= 任务说明 =
将下方从第一行起、到含有“tap(345, 252)”的那一行为止的各行（首尾两行都包括在内）改写为 JSON 字符串列表，每行对应一个字符串，空行略去。答案中不要放入图片。

= 可用记录 =
************

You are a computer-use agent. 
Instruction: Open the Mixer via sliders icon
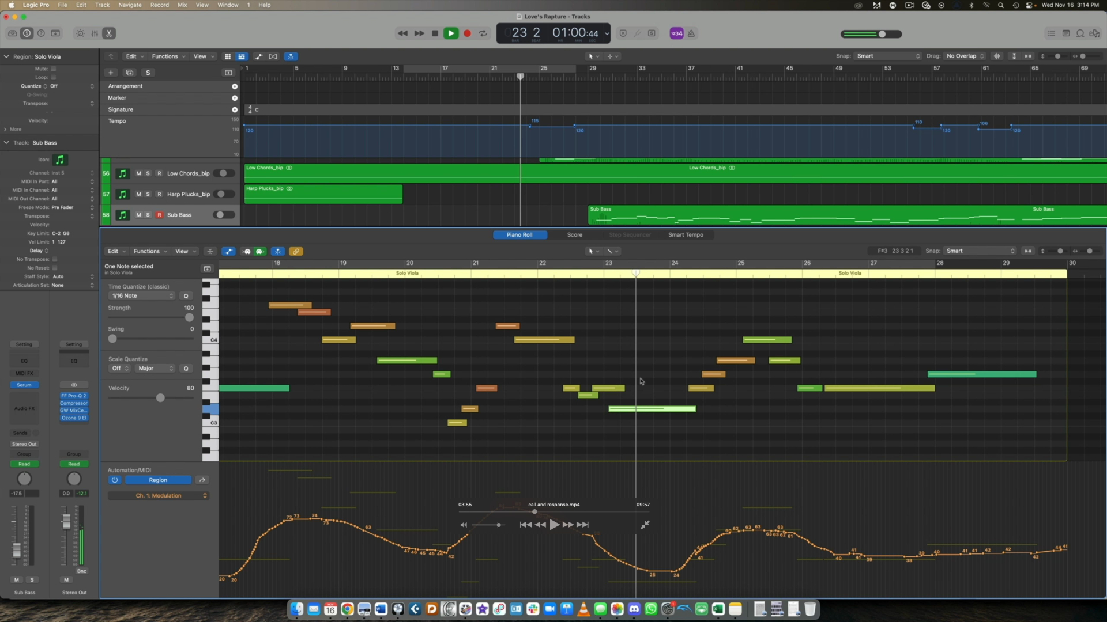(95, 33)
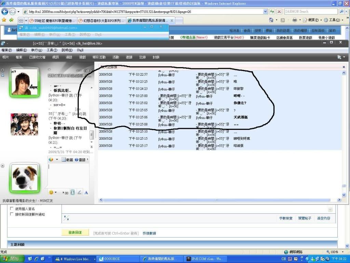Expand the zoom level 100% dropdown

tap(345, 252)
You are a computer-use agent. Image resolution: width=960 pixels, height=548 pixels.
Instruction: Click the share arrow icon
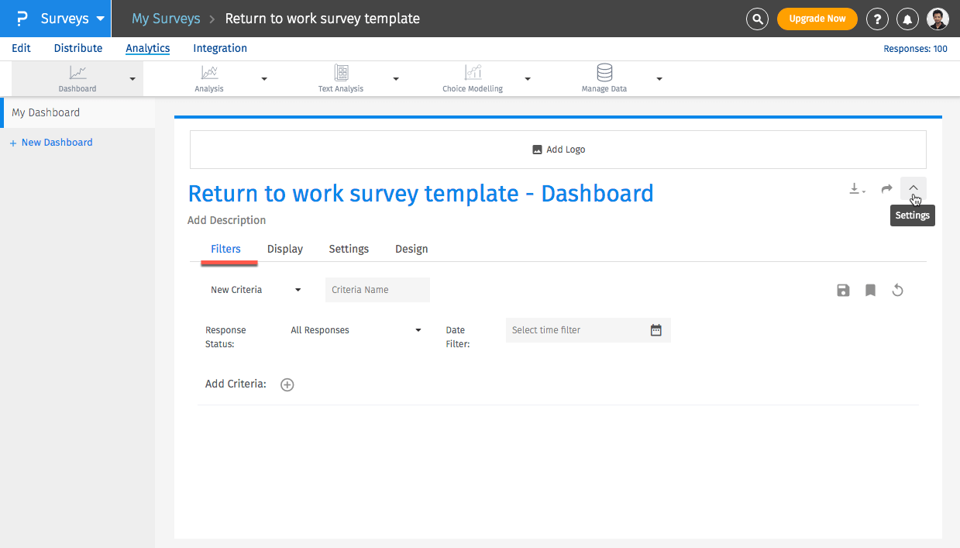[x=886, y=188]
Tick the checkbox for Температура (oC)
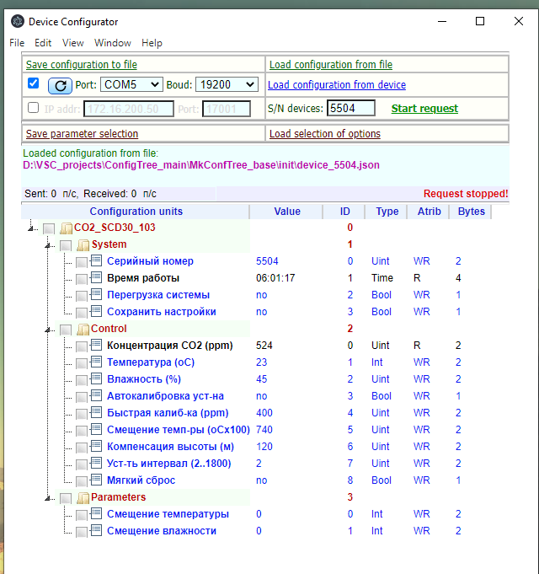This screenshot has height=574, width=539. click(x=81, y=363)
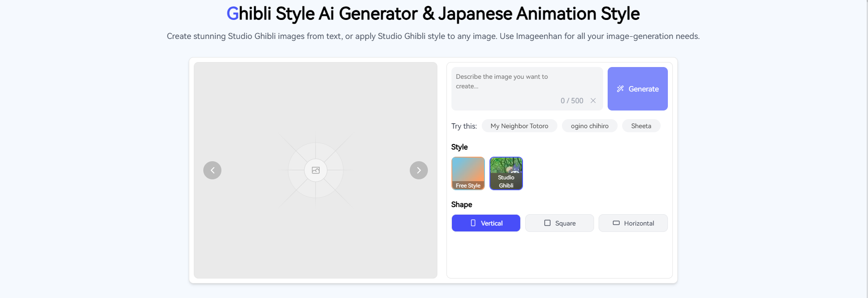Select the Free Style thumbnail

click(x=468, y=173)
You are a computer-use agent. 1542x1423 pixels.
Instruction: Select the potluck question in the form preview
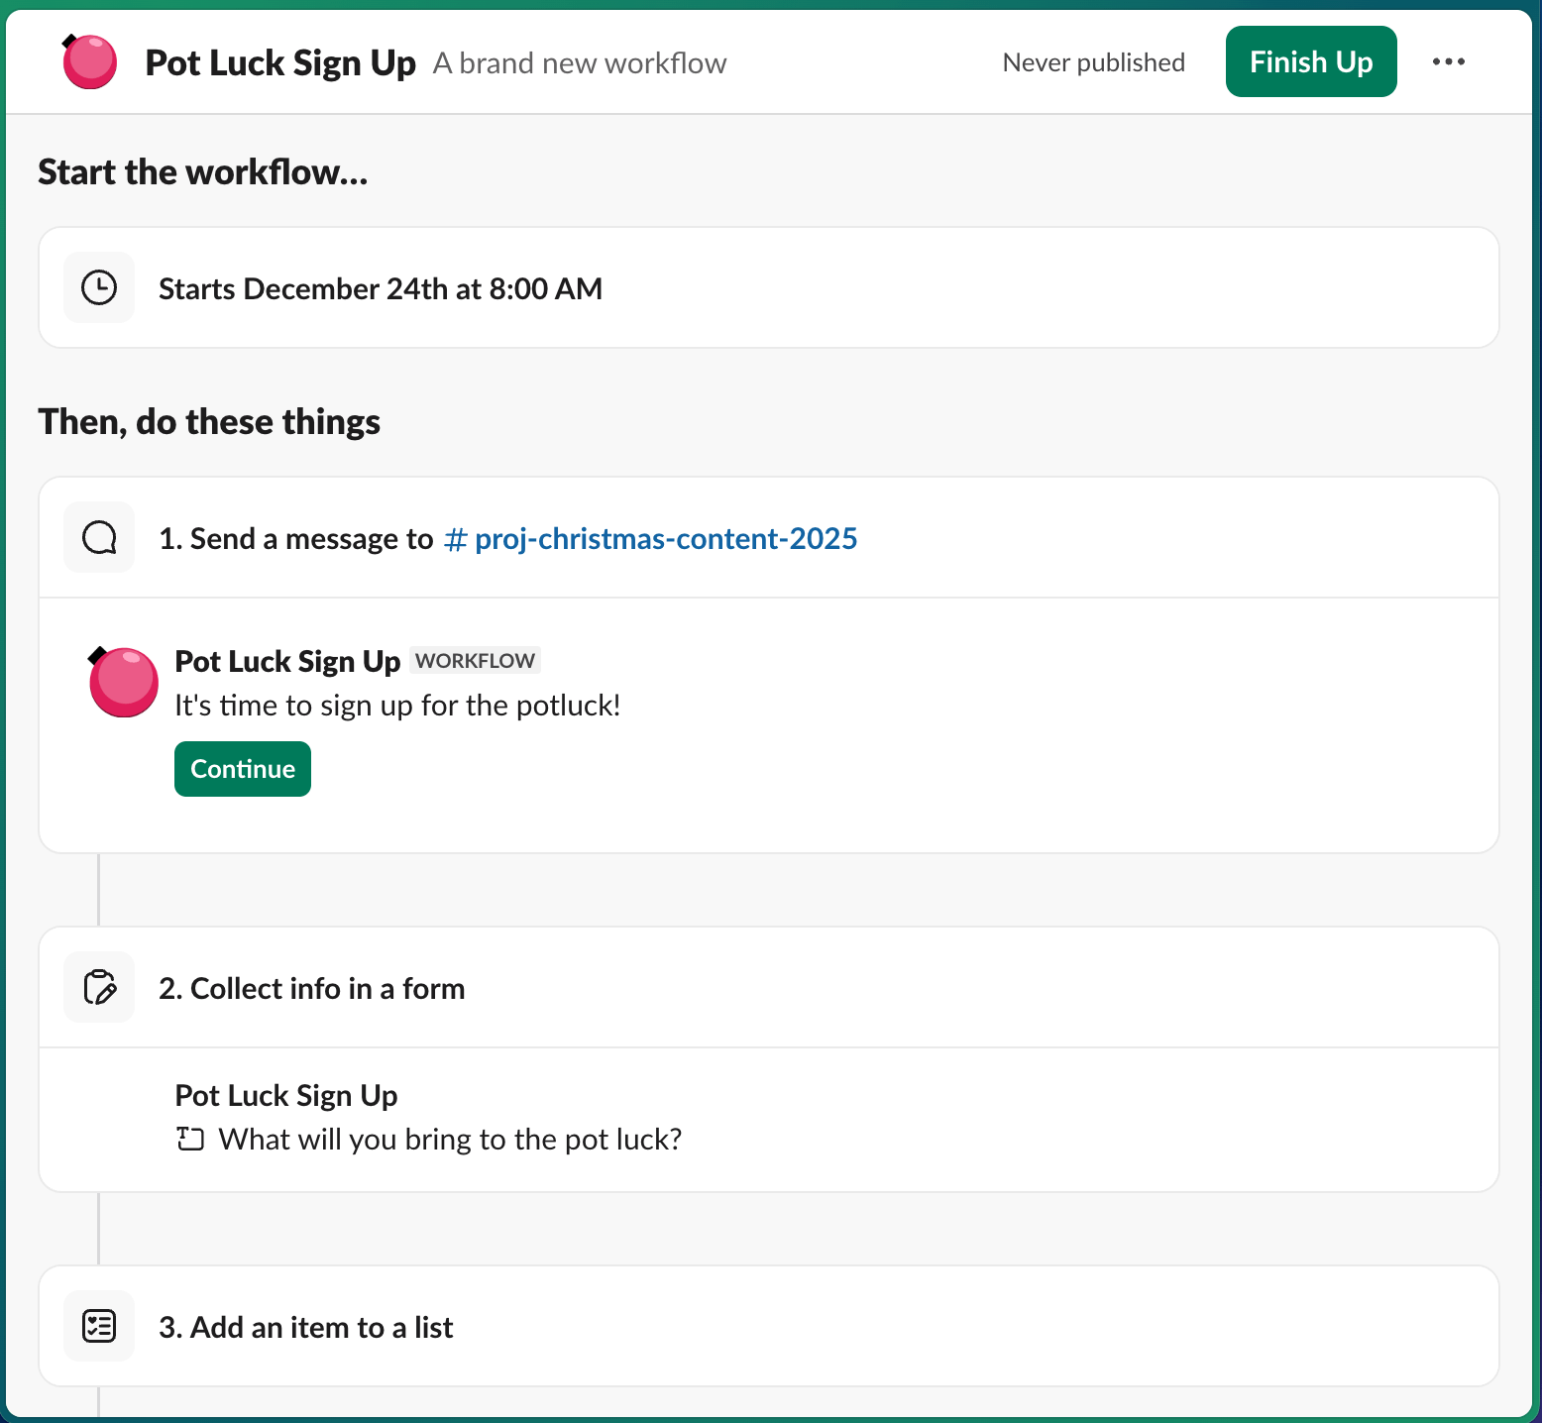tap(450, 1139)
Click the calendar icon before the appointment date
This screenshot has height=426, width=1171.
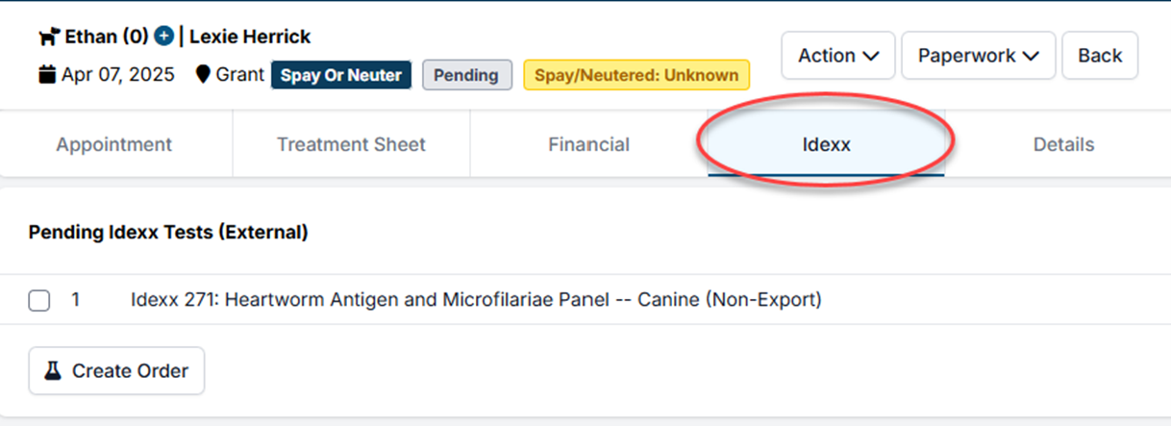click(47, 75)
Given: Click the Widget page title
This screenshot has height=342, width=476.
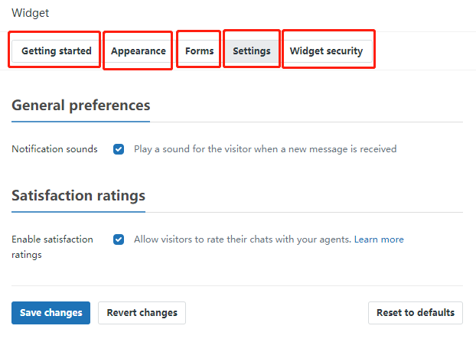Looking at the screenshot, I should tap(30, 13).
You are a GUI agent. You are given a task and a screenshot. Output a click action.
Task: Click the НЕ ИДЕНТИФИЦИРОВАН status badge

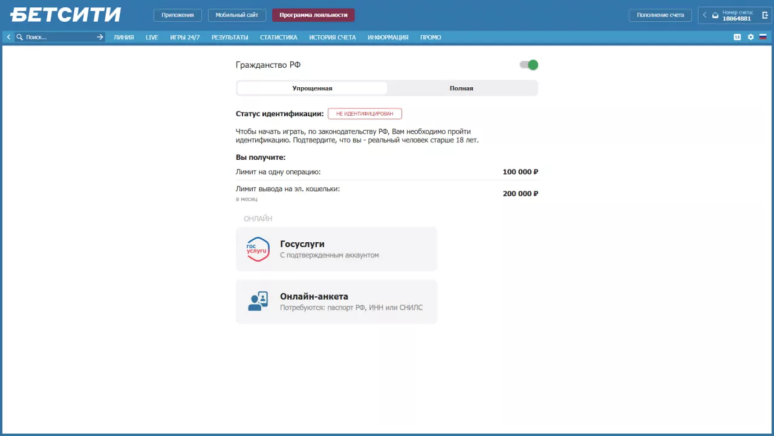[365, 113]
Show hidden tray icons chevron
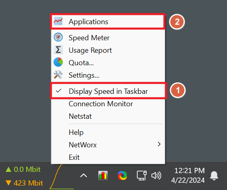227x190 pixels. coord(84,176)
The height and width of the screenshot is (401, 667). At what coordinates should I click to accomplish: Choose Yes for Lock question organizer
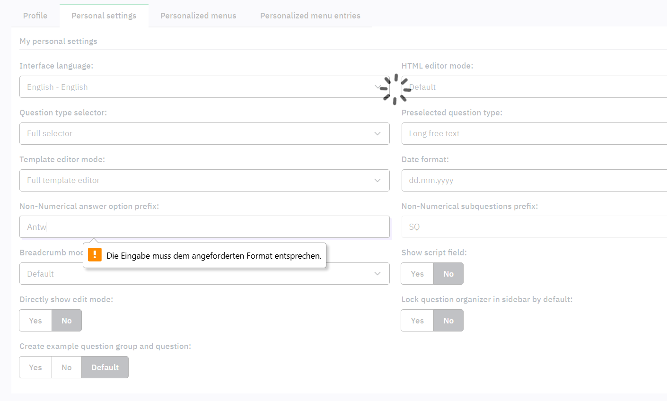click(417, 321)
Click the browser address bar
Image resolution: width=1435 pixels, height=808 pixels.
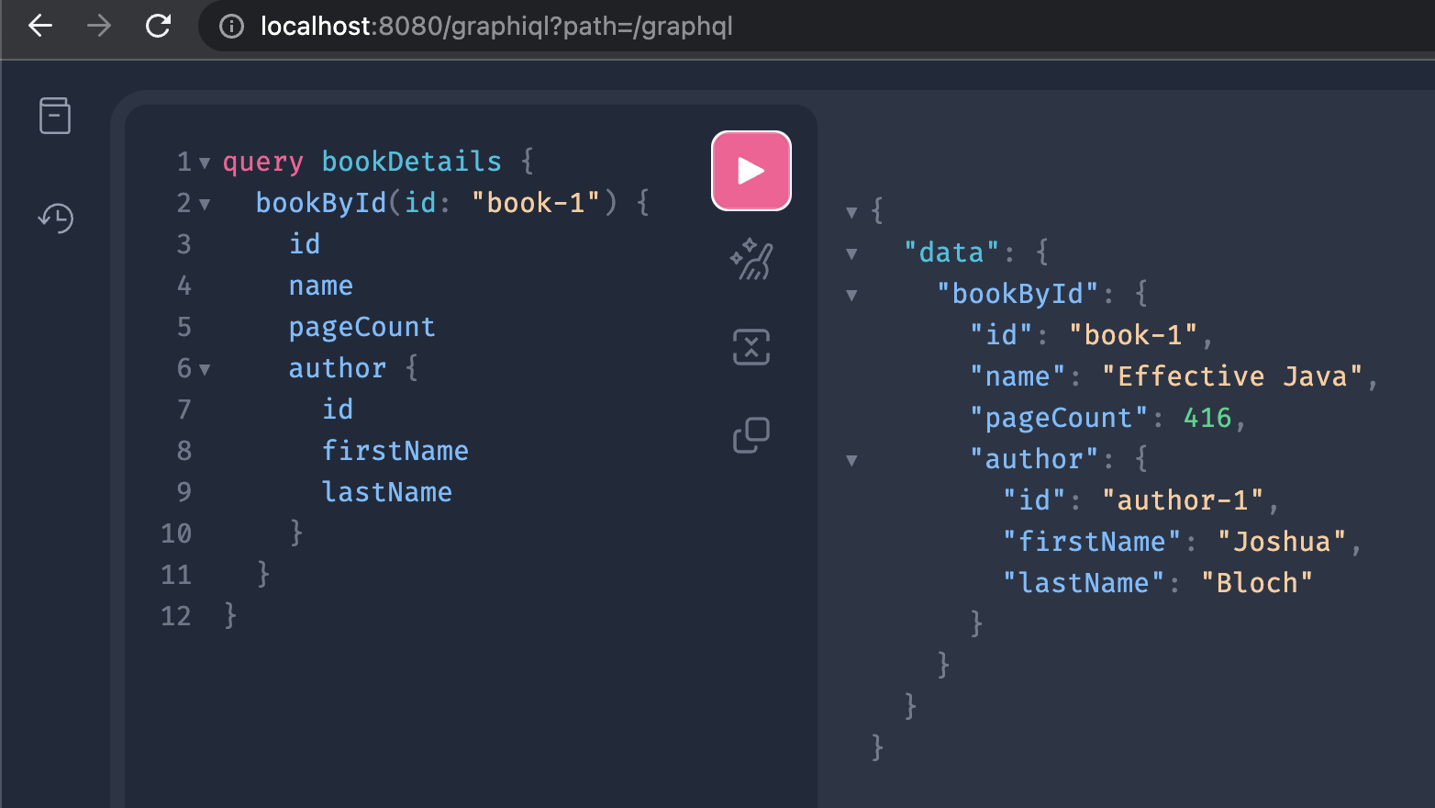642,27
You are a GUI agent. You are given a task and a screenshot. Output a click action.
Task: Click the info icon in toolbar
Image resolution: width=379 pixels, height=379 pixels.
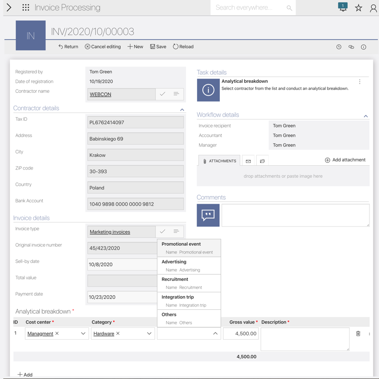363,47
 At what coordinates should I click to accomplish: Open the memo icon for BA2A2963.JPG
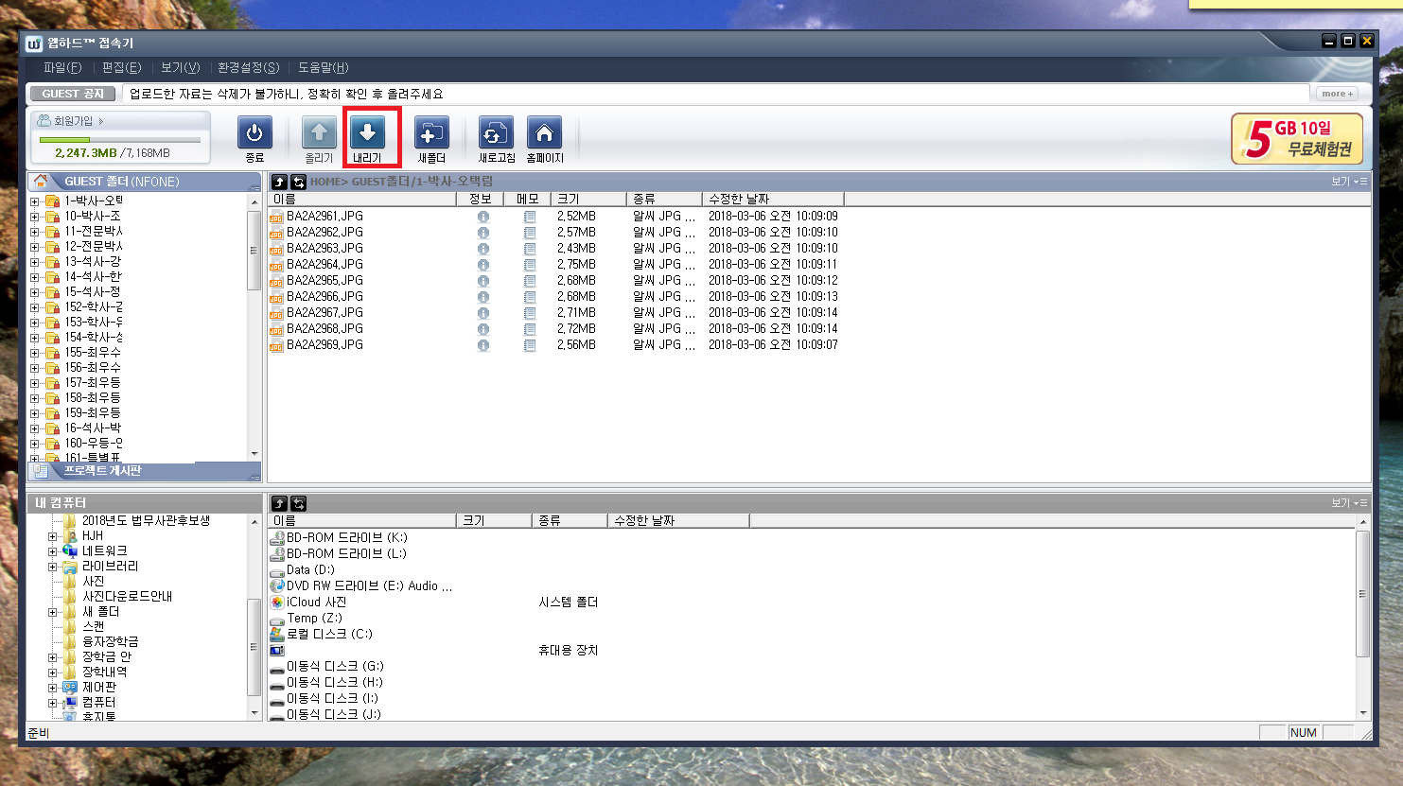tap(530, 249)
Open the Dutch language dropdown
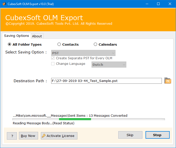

************

= 任务回答 =
[
  "You are a computer-use agent. ",
  "Instruction: Open the Mixer via sliders icon",
  "(95, 33)",
  "Expand the zoom level 100% dropdown",
  "tap(345, 252)"
]